**EXERCISE PROMPT**
The result should hold only the lines from the one with "This screenshot has width=393, height=269." through the final line of the data below, transcribed exactly, pictures left out.

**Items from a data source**
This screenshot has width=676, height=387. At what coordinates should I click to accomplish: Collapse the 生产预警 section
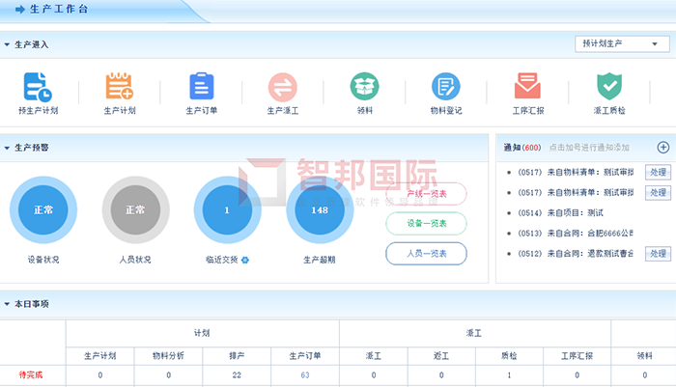8,149
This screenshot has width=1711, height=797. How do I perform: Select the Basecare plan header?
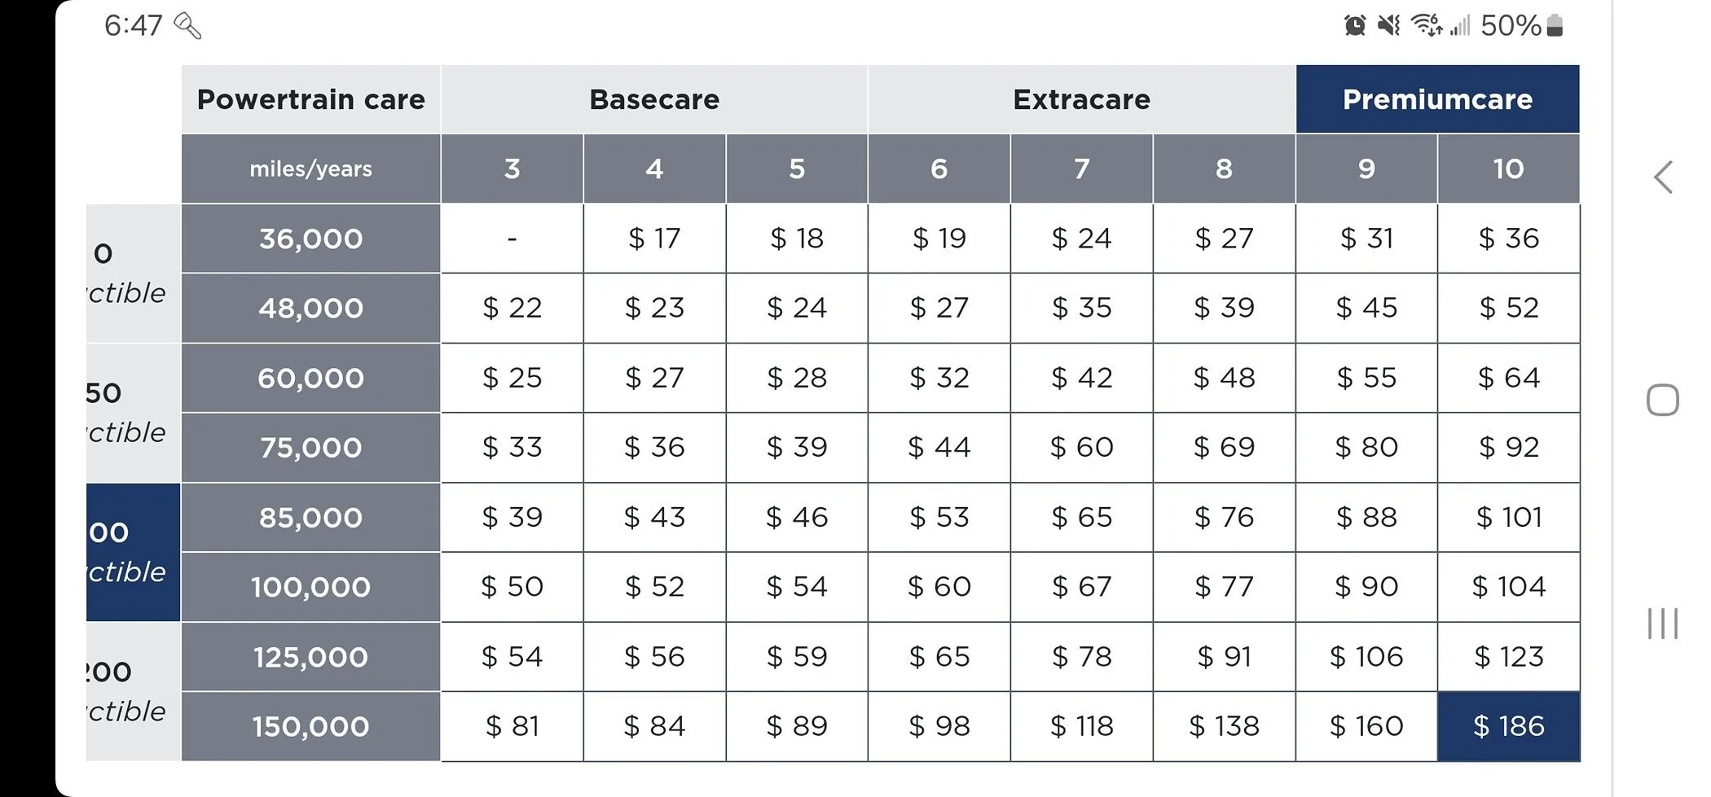654,99
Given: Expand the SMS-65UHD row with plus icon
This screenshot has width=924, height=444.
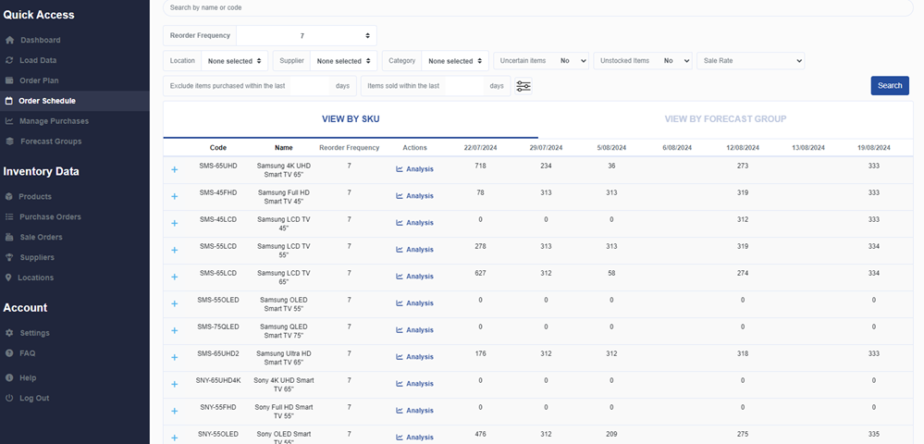Looking at the screenshot, I should pyautogui.click(x=174, y=169).
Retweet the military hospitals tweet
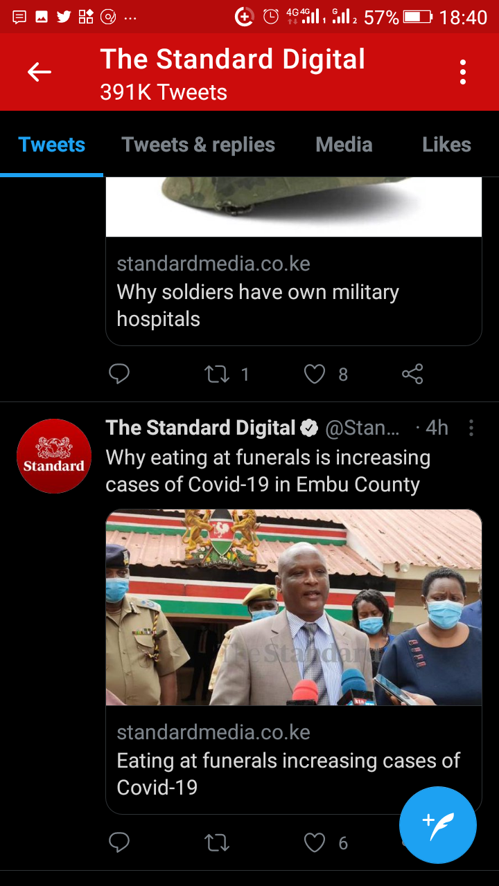The image size is (499, 886). click(x=217, y=374)
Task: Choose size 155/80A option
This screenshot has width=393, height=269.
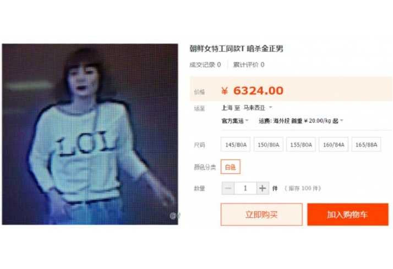Action: 301,145
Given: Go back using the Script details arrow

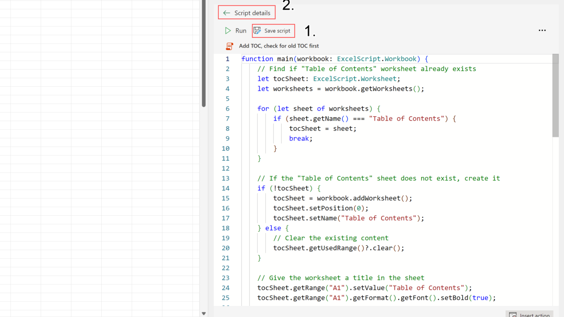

**ANSWER FOR THE TASK**
This screenshot has width=393, height=269.
Action: 301,145
Given: Go back using the Script details arrow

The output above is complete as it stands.